(Records of locating words and elements)
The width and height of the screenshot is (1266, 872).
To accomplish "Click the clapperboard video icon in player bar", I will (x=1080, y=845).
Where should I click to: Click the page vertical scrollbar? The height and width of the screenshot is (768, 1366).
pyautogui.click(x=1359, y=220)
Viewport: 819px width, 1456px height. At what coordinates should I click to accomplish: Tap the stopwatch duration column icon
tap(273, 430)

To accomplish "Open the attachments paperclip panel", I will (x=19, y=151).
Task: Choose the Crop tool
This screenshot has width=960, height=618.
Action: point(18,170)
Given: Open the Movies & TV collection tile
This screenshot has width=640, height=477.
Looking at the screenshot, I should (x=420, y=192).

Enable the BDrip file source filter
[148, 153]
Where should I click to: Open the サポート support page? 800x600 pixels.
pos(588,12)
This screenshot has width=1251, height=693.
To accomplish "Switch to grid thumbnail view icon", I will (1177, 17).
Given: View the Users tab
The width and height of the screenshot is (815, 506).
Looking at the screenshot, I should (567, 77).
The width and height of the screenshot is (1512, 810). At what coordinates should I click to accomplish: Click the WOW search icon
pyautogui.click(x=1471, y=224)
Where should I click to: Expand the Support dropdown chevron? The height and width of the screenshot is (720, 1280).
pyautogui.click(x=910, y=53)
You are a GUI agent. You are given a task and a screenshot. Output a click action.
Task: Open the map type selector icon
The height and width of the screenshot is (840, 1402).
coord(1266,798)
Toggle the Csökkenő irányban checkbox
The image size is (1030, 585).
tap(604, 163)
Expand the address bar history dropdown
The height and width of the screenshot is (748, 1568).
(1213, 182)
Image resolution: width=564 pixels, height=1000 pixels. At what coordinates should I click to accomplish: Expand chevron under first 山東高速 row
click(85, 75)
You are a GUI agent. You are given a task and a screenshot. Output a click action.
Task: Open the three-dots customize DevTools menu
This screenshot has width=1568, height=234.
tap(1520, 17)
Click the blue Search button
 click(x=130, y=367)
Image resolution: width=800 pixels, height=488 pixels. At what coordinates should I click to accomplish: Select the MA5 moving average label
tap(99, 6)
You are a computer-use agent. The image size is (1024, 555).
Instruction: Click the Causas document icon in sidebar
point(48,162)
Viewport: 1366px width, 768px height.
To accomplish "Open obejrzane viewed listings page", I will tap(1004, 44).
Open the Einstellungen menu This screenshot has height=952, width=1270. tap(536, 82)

STATED GOAL
Reproduce the listing verbatim from its first line through the line that contains "will (x=19, y=151).".

RESPONSE
The width and height of the screenshot is (1266, 872).
To accomplish "Click the clapperboard video icon in player bar", I will (x=1080, y=845).
Where should I click to: Click the page vertical scrollbar? The height and width of the screenshot is (768, 1366).
pyautogui.click(x=1359, y=220)
Viewport: 819px width, 1456px height. At what coordinates should I click to accomplish: Tap the stopwatch duration column icon
tap(273, 430)

To accomplish "Open the attachments paperclip panel", I will (x=19, y=151).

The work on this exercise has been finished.